O mais perto que eu havia chegado disso foi a minha irmã mais velha, Paige. Na verdade, não sei se dá pra contar como uma amizade, afinal, ela tinha que conviver comigo de qualquer jeito, né?
Mas agora eu tinha um amigo: um menino de cabelos negros cacheados e sardas pela face, que eu nem conhecia.
Melhor do que nada, pensei.
Depois daquele dia, passamos a andar juntos pra todo lugar: da sala de aula à minha casa, da biblioteca ao Mills Ends Park, o menor parque do mundo. Não cabíamos lá, mas chegamos a passar tardes inteiras sentados na estreita faixa de calçada que envolve a pequena e única árvore que constitui o parque.

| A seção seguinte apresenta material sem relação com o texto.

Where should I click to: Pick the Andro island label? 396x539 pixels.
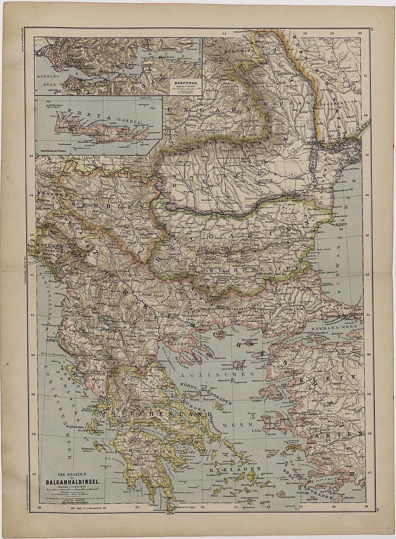point(233,443)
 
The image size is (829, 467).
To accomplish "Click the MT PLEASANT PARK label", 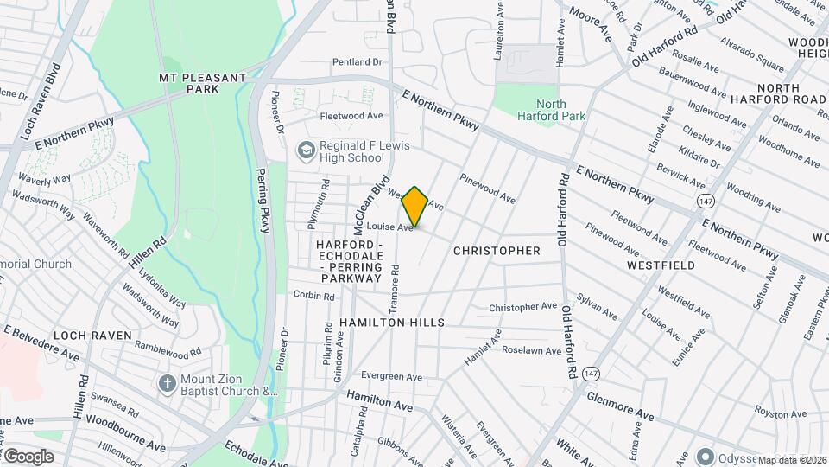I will pos(203,83).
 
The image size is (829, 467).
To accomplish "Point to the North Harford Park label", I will pos(550,110).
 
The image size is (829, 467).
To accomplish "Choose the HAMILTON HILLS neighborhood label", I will pos(392,323).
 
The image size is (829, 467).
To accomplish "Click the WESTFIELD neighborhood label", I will pos(661,265).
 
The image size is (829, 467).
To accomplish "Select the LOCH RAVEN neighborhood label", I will pos(92,335).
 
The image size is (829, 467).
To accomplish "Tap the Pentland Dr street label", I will pos(358,62).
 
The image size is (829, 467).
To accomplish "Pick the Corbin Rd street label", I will pos(313,296).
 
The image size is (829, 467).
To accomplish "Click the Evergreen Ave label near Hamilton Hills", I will pos(391,377).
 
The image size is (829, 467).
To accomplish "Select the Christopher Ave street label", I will pos(523,307).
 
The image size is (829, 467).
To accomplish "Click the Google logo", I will pos(28,456).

Finn se tornou minha melhor (e única) companhia fora da minha casa.
Meu melhor amigo, daqueles que dá pra chamar de irmão, por causa da conexão intensa que carregam, como se estivesse escrito nas estrelas que deviam se encontrar. São corpos separados e almas unidas.
Nem sempre perto, mas sempre juntos, se apoiando.
Realmente, almas gêmeas.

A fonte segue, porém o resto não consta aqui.